In this model, it is assumed that the percentage change in Y is the same for all values of X (constant).
In \log \left( \text{Wage}_{i}\right) = \alpha + \beta \times \text{Education}_{i} + U_{i}, \beta measures the return to education.
Consider the following model: \log Y_{i} = \alpha + \beta \log X_{i} + U_{i}.

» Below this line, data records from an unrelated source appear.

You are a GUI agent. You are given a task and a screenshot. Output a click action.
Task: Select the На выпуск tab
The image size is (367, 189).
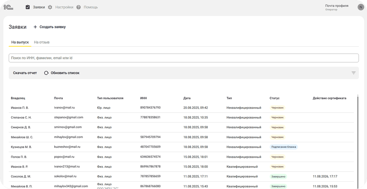click(x=20, y=42)
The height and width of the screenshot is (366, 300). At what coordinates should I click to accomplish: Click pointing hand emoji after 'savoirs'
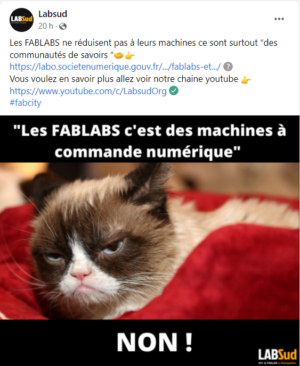tap(130, 55)
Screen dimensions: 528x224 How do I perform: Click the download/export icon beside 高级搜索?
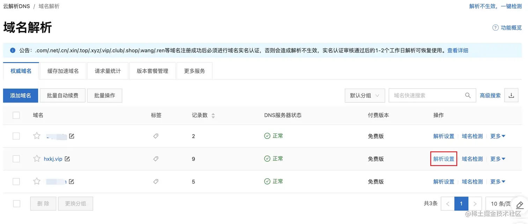tap(511, 95)
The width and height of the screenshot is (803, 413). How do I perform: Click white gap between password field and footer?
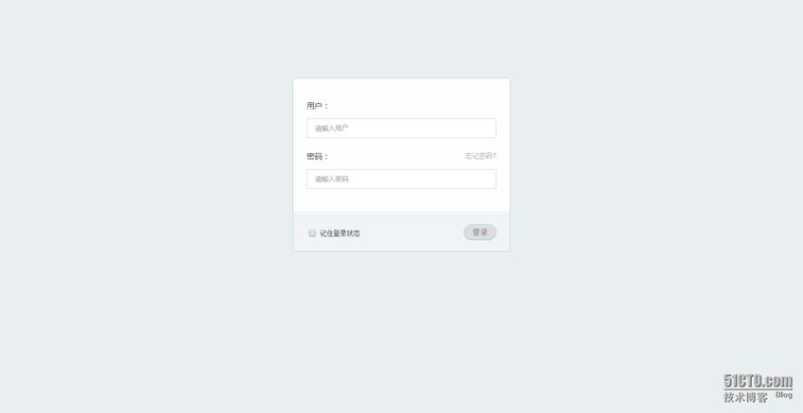(x=401, y=200)
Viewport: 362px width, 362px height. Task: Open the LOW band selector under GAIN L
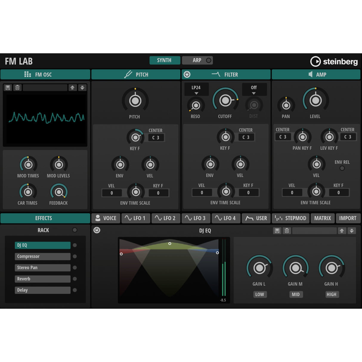click(x=259, y=294)
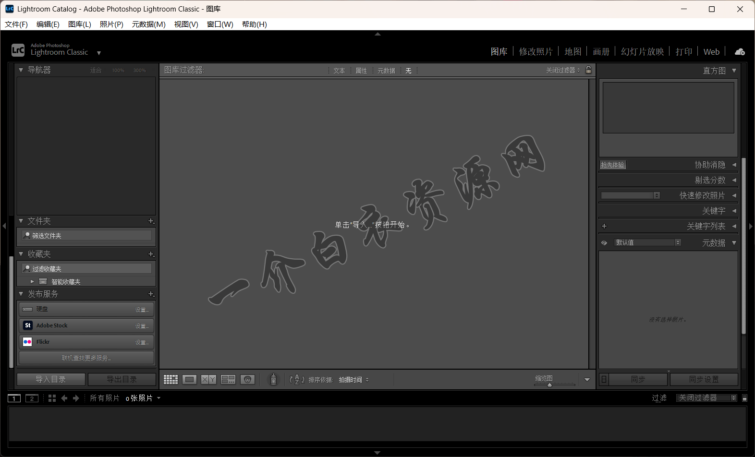
Task: Toggle the filter switch in the filmstrip bar
Action: tap(744, 398)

In this model, \begin{aligned} \beta &= \frac{d\log Y_{i}}{d\log X_{i}} \\ &= \frac{dY_{i}/Y_{i}}{dX_{i}/X_{i}} = \frac{dY_{i}}{dX_{i}}\frac{X_{i}}{Y_{i}}. \end{aligned}
\beta measures elasticity: the percentage change in Y as a response to 1% change in X.
Here, the elasticity is assumed to be the same for all values of X.
Example: Cobb-Douglas production function: Y=\alpha K^{\beta_{1}}L^{\beta_{2}} \Longrightarrow \log Y=\log \alpha + \beta_{1}\log K + \beta_{2}\log L (two regressors: log of capital and log of labour).
The model: Y_{i} = \alpha + \beta X_{i} + U_{i}.
We assume that \mathrm{E}\left[U_{i}|X_{i}\right] = 0.
\mathrm{E}\left[U_{i}\right] = 0. \mathrm{E}\left[U_{i}\right] \overset{\text{Law of Iterated Expectation}}{=} \mathrm{E}\left[\mathrm{E}\left[U_{i}|X_{i}\right]\right] = \mathrm{E}\left[0\right] = 0.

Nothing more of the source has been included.